Tattered Covered, a local bookstore chain founded in 1971, became the nation’s largest Black-owned independent bookstore this week after investors and Denver natives, David Back and Kwame Spearman took a risk.
“The notion of buying a bookstore in the middle of a pandemic was just about the craziest thing I had ever heard,”Spearman, a Black man, and the bookstore’s new CEO, told the Denver Post.
After experiencing the economic toll of the pandemic, owners Len Vlahos and Kristen Gilligan sold the store to Bended Page LLC, an investment group led by Back and Spearman.
“The impact of the economic crisis caused by the pandemic made it clear that Tattered Cover was going to need not only new management, but an infusion of capital,” Vlahos and Gilligan wrote on the store’s website. “The difficult sales environment has not kept pace with the business’ mounting debt.”

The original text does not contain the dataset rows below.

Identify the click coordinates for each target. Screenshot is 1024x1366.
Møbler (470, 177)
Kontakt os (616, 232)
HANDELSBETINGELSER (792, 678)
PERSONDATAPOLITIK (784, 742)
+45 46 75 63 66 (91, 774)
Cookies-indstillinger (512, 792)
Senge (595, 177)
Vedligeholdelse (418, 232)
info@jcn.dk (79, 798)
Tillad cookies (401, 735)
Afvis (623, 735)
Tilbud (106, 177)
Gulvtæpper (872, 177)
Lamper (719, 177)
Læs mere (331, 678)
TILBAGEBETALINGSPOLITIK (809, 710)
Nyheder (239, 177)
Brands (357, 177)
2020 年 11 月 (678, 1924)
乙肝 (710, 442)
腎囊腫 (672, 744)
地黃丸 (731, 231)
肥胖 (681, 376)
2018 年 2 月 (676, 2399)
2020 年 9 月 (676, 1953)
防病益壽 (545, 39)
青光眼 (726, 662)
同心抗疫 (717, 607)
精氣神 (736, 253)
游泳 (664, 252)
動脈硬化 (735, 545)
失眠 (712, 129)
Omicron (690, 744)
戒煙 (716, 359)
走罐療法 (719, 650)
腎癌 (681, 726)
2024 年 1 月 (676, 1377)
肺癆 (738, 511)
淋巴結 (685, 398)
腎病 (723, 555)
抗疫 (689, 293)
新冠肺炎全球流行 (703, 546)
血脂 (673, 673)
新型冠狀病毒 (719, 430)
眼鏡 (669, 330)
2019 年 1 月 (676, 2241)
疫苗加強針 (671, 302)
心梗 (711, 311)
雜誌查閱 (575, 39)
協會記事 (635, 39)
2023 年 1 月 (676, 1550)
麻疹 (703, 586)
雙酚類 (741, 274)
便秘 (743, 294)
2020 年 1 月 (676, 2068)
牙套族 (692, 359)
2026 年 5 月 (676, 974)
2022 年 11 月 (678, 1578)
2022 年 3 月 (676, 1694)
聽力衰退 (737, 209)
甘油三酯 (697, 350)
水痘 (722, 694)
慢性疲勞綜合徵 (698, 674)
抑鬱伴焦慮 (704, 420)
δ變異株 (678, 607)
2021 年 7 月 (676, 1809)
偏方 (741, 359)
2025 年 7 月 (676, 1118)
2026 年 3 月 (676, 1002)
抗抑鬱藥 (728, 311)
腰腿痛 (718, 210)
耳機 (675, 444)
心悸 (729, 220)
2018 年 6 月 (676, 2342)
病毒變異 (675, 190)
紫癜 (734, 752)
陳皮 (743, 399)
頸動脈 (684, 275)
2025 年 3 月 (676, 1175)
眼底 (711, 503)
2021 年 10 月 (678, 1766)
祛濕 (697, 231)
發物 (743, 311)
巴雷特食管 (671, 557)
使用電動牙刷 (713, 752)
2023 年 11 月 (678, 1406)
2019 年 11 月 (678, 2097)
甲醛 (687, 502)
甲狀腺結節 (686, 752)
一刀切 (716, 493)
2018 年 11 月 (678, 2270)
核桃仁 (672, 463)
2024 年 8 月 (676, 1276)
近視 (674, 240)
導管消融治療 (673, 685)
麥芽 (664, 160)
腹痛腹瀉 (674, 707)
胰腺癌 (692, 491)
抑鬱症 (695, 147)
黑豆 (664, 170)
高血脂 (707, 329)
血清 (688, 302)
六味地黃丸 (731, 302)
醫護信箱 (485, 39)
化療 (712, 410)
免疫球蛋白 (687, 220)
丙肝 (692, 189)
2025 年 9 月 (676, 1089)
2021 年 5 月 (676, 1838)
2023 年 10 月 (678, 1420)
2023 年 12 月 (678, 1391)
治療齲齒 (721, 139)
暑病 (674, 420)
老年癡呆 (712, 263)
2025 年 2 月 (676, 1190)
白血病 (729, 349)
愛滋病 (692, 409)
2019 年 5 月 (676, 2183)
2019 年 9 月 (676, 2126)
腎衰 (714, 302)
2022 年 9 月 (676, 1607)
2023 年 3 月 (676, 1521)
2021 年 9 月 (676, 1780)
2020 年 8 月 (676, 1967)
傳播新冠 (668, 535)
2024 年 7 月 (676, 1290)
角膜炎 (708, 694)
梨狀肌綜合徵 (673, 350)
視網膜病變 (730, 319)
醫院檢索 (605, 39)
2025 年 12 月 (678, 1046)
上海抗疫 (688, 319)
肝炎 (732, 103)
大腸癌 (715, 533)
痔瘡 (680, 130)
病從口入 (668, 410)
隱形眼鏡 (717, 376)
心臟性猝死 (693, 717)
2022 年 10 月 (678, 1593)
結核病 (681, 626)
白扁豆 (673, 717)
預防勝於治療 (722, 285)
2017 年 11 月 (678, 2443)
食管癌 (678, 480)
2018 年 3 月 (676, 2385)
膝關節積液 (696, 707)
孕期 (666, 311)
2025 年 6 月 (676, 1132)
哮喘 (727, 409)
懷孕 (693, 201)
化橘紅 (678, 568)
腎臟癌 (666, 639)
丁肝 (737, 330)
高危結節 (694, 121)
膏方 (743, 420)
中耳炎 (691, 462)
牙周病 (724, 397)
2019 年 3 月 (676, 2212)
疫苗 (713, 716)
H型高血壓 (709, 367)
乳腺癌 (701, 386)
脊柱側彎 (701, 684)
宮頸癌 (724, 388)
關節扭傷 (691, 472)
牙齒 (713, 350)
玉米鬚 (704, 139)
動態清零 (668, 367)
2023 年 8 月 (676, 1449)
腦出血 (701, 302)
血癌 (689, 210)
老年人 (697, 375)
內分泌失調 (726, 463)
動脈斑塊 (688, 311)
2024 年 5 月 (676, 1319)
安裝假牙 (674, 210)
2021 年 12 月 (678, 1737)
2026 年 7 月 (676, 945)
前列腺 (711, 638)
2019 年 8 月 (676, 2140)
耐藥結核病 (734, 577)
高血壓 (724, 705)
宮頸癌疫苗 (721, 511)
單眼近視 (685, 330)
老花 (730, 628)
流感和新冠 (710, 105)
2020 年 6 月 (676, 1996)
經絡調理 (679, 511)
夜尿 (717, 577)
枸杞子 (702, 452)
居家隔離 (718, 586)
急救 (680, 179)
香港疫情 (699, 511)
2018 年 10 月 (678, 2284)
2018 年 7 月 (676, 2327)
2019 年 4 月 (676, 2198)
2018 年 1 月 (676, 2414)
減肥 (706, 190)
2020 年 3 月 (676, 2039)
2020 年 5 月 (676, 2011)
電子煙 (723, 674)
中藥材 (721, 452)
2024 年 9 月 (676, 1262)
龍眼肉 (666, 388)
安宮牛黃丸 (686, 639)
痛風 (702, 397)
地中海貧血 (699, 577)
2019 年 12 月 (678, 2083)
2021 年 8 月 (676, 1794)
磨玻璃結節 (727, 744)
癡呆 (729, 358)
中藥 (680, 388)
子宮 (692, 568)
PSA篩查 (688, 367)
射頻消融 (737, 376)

In addition to the impact of the pandemic, the owners had to issue a public apology in June after stating the store would not be taking a public stance on the Black Lives Matter movement, according to a report by NPR.
Spearman, a supporter of the Black Lives Matter told Denverite.com he wants to look to the future, describing the store’s new ownership as “kind of a cool twist of events and something that we obviously hope to add to the dialogue that BLM and some of the other movements have begun.”
He added, “Colorado needs Tattered Cover, and Tattered Cover needs Colorado.”